Perspektif

Baduy dan Pembangunan Pariwisata Berbasis Alam

3 Mins read

Pada 6 Juli 2020, lembaga adat Baduy (terutama Baduy Dalam) berkumpul di salah satu rumah Jaro (tetua adat). Mereka adalah Jaro Saidi sebagai Tangunggan Jaro 12, Jaro Aja sebagai Jaro Dangka Cipati, dan Jaro Madali sebagai Pusat Jaro 7.

Mereka semua membubuhkan cap jempol pada surat perihal permintaan mereka kepada pemerintah agar wilayahnya dihapuskan dari peta destinasi wisata.
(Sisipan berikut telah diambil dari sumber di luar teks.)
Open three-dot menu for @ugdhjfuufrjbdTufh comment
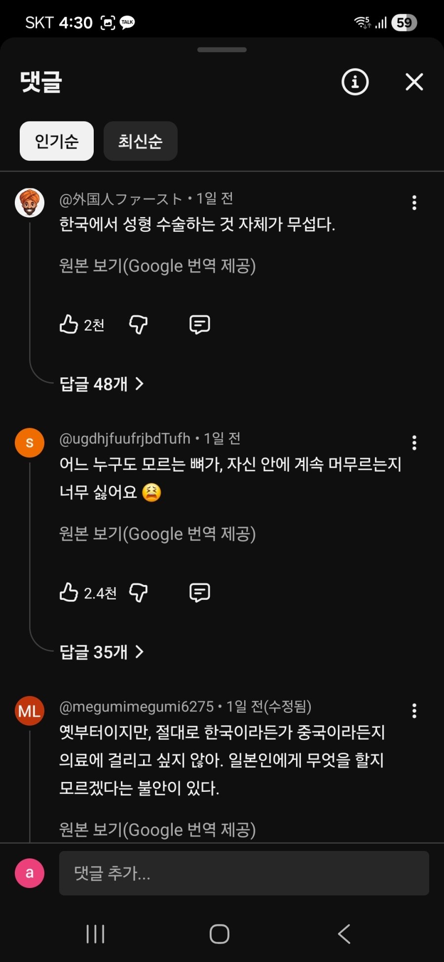This screenshot has height=962, width=444. click(414, 443)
Surat permintaan itu ditujukan kepada presiden, Gubernur Banten, Bupati Lebak, dan sejumlah kementerian terkait.

Baduy Sebagai Destinasi Wisata

Heru Nugroho, salah satu orang yang ditunjuk untuk menyampaikan mandat menyatakan bahwa wacana penghapusan kawasan Baduy sebagai destinasi wisata sudah muncul pada 16 April 2020. Menurut Heru, adanya permintaan penghapusan itu disebabkan karena kunjungan wisatawan yang dianggap berlebihan.

Kunjungan ini memicu munculnya masalah baru, seperti banyaknya sampah plastik yang berserakan dan tersebarnya foto-foto wilayah Baduy Dalam di internet. Padahal, wilayah Baduy Dalam merupakan kawasan yang sakral dan sangat dilarang untuk mengambil foto. Selain itu, dengan membanjirnya wisatawan yang datang membuat warga Baduy merasa risih karena menjadi objek tontonan.
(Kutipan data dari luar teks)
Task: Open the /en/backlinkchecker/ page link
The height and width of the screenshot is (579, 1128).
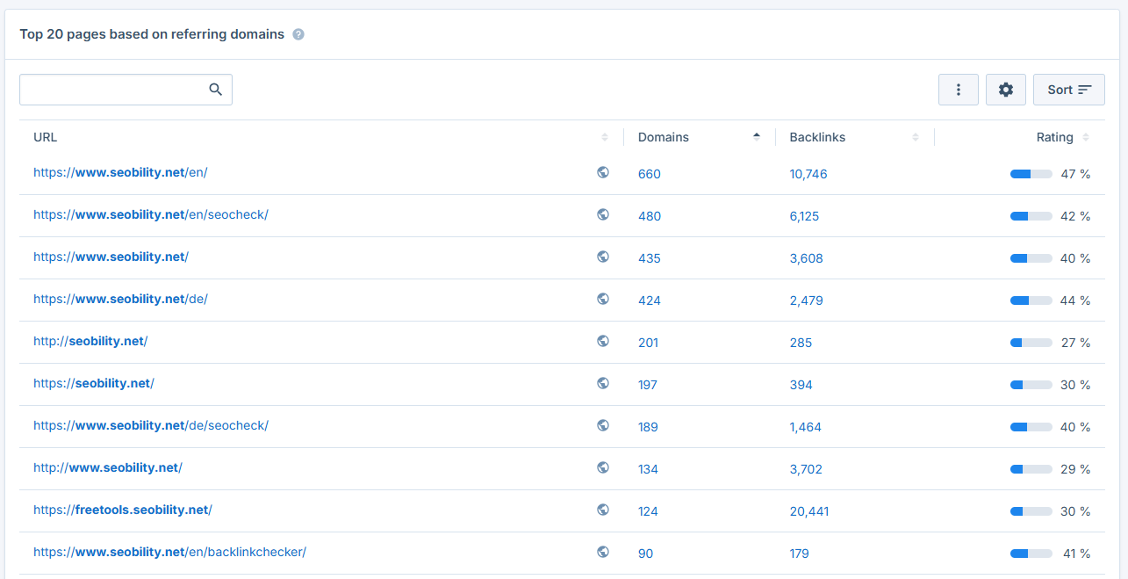Action: coord(170,553)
Meningkatnya intensitas wisatawan yang datang ke Baduy tentu tidak terlepas dari kebijakan pemerintah. Pemerintah Provinsi Banten menetapkan Baduy sebagai salah satu di antara tujuh pariwisata andalan Banten.

Namun anehnya, ketika pembangunan pariwisata berbasis alam ini sudah berjalan, pemerintah kurang melakukan pengawasan tehadap kebijakan tersebut. Sehingga perkembangan pariwisata ini memicu penolakan warga Baduy sebab mengancam kelestarian lingkungan dengan menumpuknya sampah-sampah plastik

Penataan Pariwisata

Dari permasalahan di atas terlihat ada yang tidak beres dalam penataan pariwisata berbasis alam di Baduy. Di tengah berkembangnya pariwisata di Kampung Baduy, selaras juga dengan berkembangnya perekonomian penduduk setempat. Kini banyak dari warga baduy yang menggantungkan hidupnya dari sektor pariwisata.
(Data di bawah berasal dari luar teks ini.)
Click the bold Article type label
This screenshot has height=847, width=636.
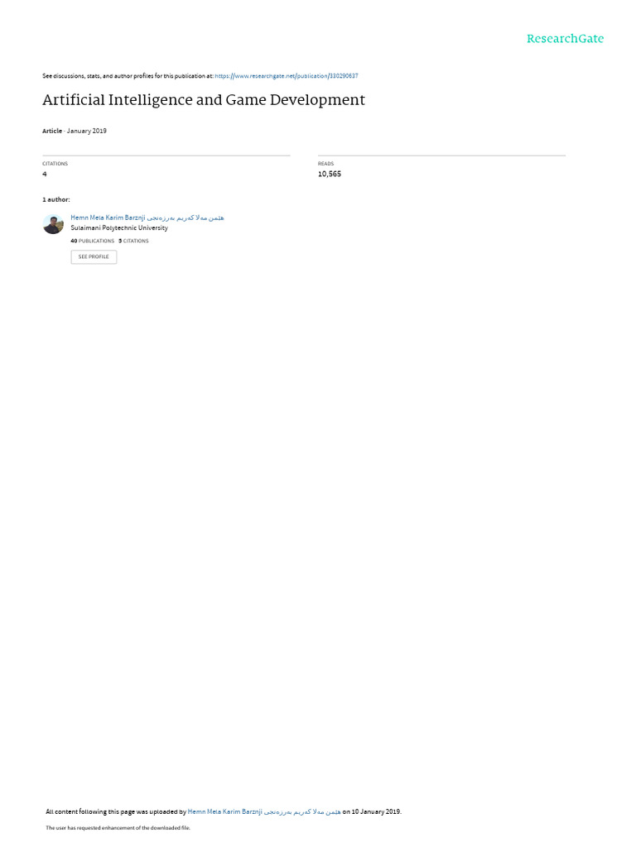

Baca Juga  Pentingnya Menjaga Lingkungan Menurut Ajaran Islam

Namun di balik semua itu, alam yang menjadi rumah bagi mereka kini mulai dicemari dengan menumpuknya sampah plastik. Meningkatnya kunjungan wisatawan ditambah menjamurnya usaha dagang warga yang sebagian besar menjual produk makanan dan minuman berkemasan plastik membuat sampah plastik semakin banyak berserakan di sana.

Padahal, suku Baduy terutama Baduy Dalam dikenal sebagai suku yang sangat memegang teguh adat istiadat yang diwariskan leluhur. Mereka sangat mematuhi larangan-larangan yang berlaku. Hal ini mereka lakukan untuk menjaga kelestarian alam.

Dalam menjalani hidupnya sehari-hari, mereka menjalaninya dengan sangat sederhana. Mereka  tidak menggunakan kendaraan sebagai alat transportasai, tidak memakai alas kaki dan tidak menggunakan alat elektronik serta peralatan modern lainnya.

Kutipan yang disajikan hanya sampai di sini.